COL351, COL352, COL705 OR Equivalent. Essentially, a working knowledge of Discrete Mathematics (Linear Algebra, Combinatorics, Probability) and familiarity with reductions - which is usually covered in a course on Design and Analysis of Algorithms and/or Theory of Computation. If you haven't done the prerequisite courses, but are interested in attending, please send me an email.

Course Logistics and Grading (Tentative)

Problem sets/quizes -- 20% (approx), Mid-sem -- 25% , End-sem -- 35%, Seminar (group activity) -- 20% (approx).

Seminar Topics

Depending on the class strength (the number of students crediting the course), students will be put into groups of size 2 and given topics to read and present. Every group will be expected to give a clear presentation (possibly using electronic presentation) and will be expected to generate an electronic report (preferably using LaTeX).

Schedule

TBD

References

[AB]: Computational Complexity: A Modern Approach - Sanjeev Arora and Boaz Barak

[K]: Theory of Computation - Dexter C. Kozen

[W] Mathematics and Computation - Avi Wigderson

[H] Prahladh Harsha. Computational Complexity, 2011. A course offered at TIFR (Winter/Summer 2011).

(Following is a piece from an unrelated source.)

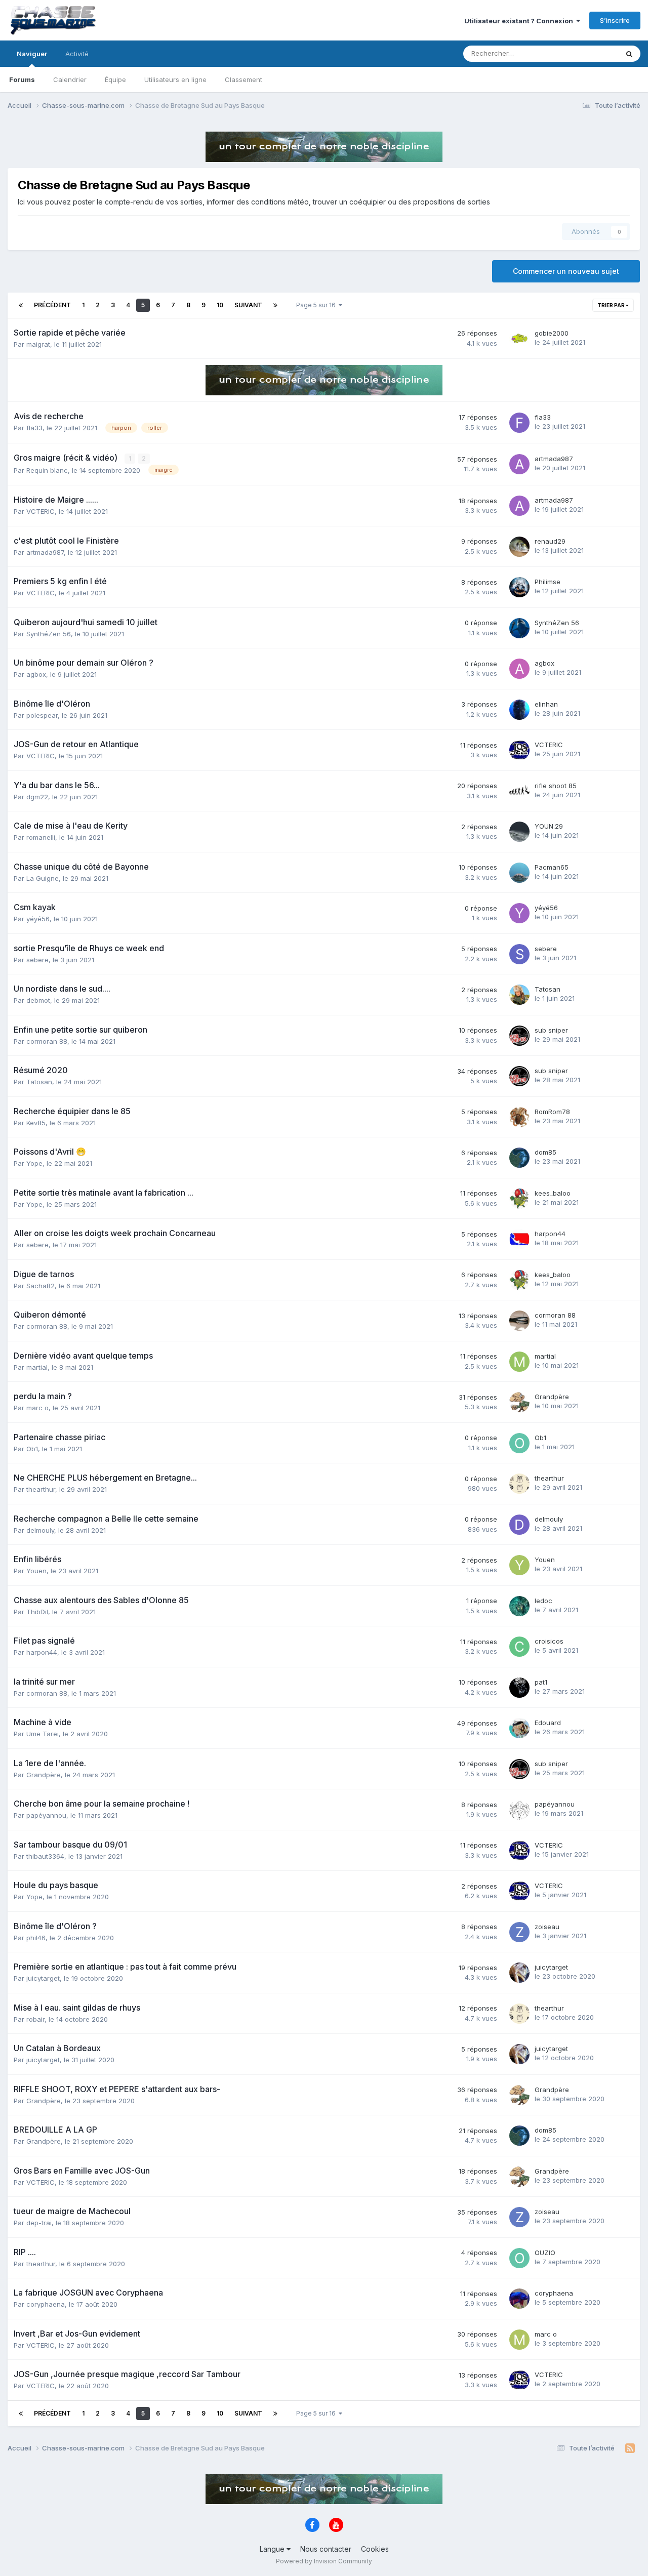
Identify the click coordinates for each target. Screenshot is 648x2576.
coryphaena (45, 2304)
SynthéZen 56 (48, 634)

[T] Luca Trevisan. CS 278 Computational Complexity, 2002. A course offered at UC, Berkeley (Fall 2002)

[Z] The Complexity Zoo.

Reading/Watching

The P vs NP problem - Clay Math Institute page with article by Stephen Cook.

The "P vs. NP" Problem: Efficient Computation, Internet Security, and the Limits of Human Knowledge - Talk at IAS by Avi Wigderson.

Abel Prize 2021 to Laszlo Lovasz and Avi Wigderson.

Randomness vs Pseudorandomness - Talk at IAS by Avi Wigderson.